Personal information
- Full name: Manuel Alejandro Vela Garrido^{[citation needed]}
- Date of birth: 28 March 1984 (age 42)
- Place of birth: Cancún, Quintana Roo, Mexico
- Height: 1.72 m (5 ft 8 in)
- Position: Winger

Senior career*
- Years: Team / Apps / (Gls)
- 2003–2006: Guadalajara / 42 / (3)
- 2006–2008: Chiapas / 63 / (11)
- 2008–2015: Cruz Azul / 136 / (12)
- 2013–2014: → Atlante (loan) / 31 / (1)
- 2015: → Minnesota United (loan) / 9 / (0)
- 2016: → Necaxa (loan) / 16 / (0)
- 2017–2020: Venados / 48 / (0)
- Total:  / 345 / (27)

= Alejandro Vela =

Mexican footballer (born 1984)

Manuel Alejandro Vela Garrido (born 28 March 1984) is a Mexican former professional footballer who played as a winger.

==Career==
He made his debut on 14 August 2004, for Chivas against Atlante.

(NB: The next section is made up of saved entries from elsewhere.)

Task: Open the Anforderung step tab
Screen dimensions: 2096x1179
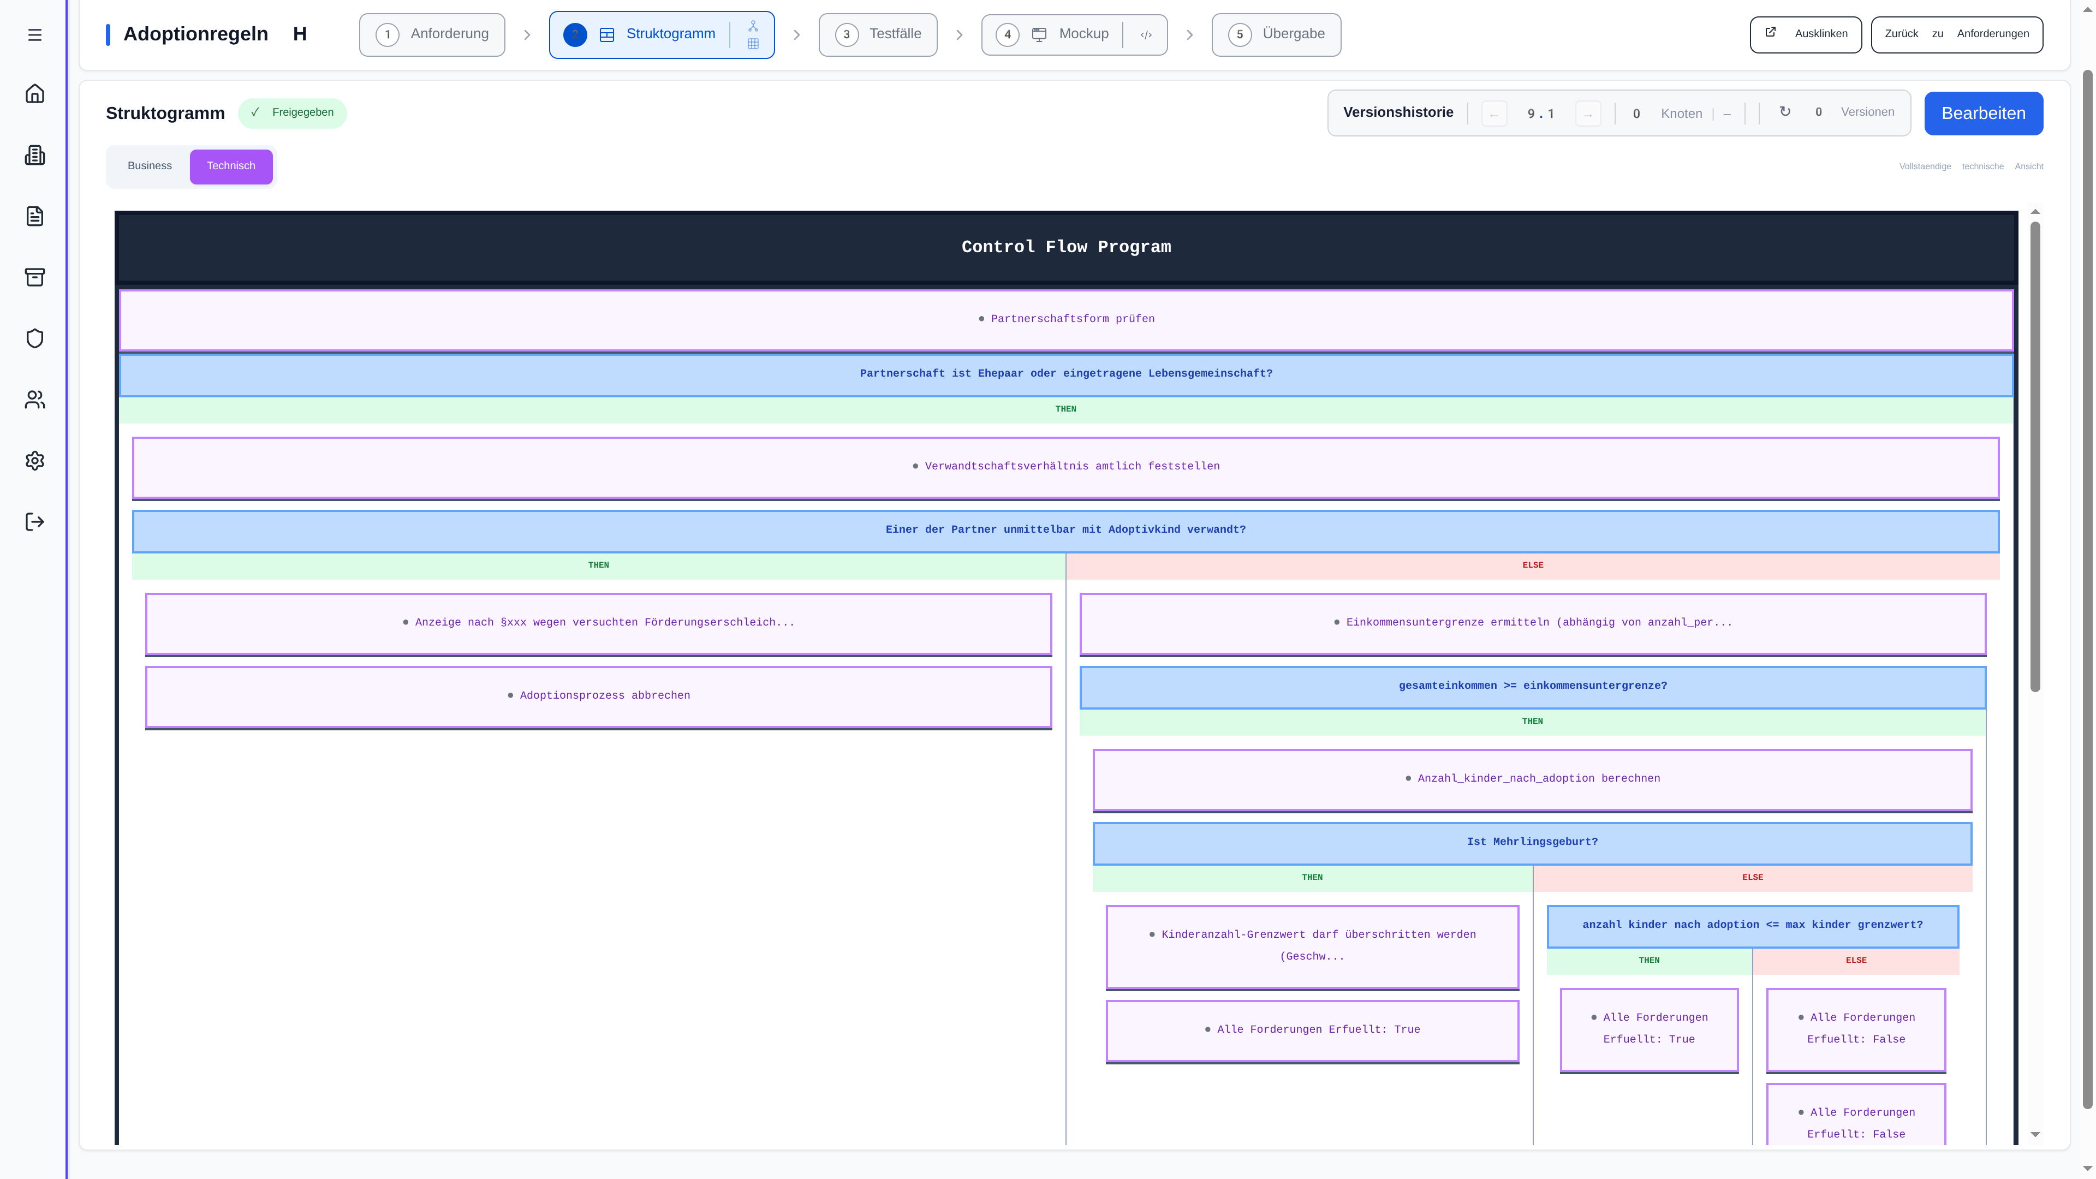Action: pyautogui.click(x=432, y=34)
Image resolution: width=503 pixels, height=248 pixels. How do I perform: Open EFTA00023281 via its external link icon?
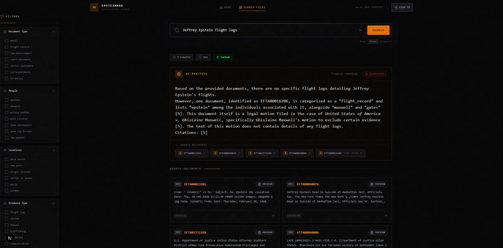pyautogui.click(x=205, y=153)
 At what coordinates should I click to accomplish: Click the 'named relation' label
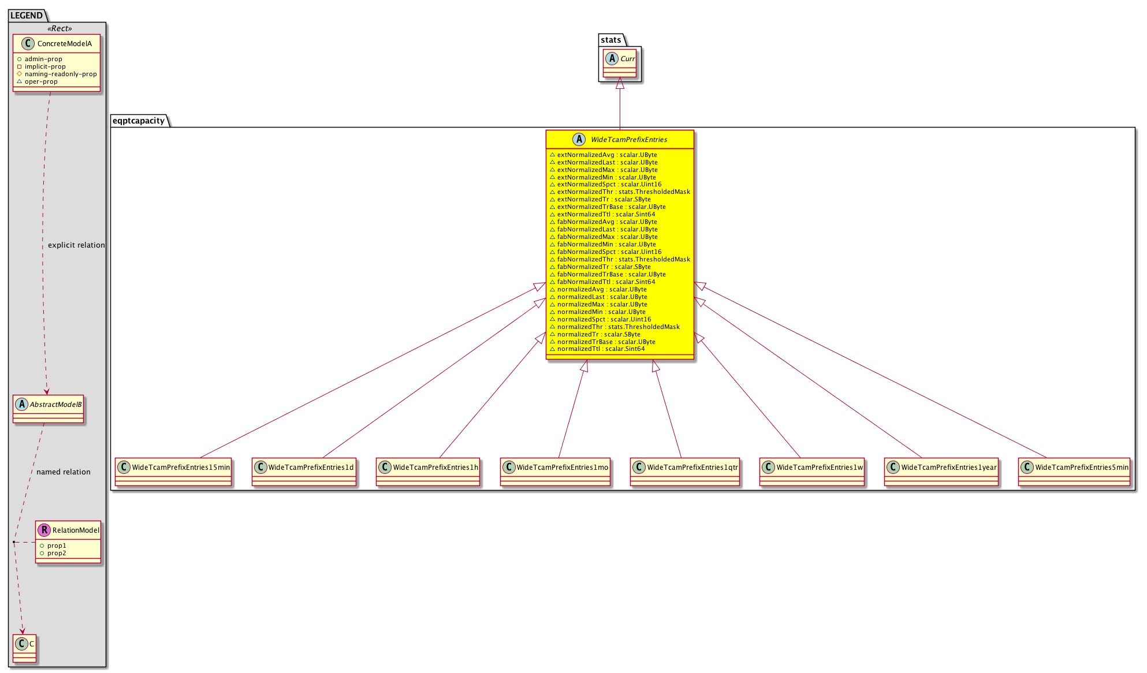64,472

He played for fellow Liga MX team Chiapas from 2006 to 2008 before moving to Cruz Azul where he would enjoy the most personal and club success, scoring 30 goals across all competitions and appearing the FIFA Club World Cup, the CONCACAF Champions League and the Copa Libertadores. Between 2015 and 2017 he moved between several clubs, including Minnesota United of the North American Soccer League. In 2017 he signed with Mexican second division club Venados and played with them until his retirement in July 2020.

==Personal life==
His younger brother, Carlos Vela, is also a former professional footballer, who previously played for clubs including Real Sociedad, Arsenal and Los Angeles FC.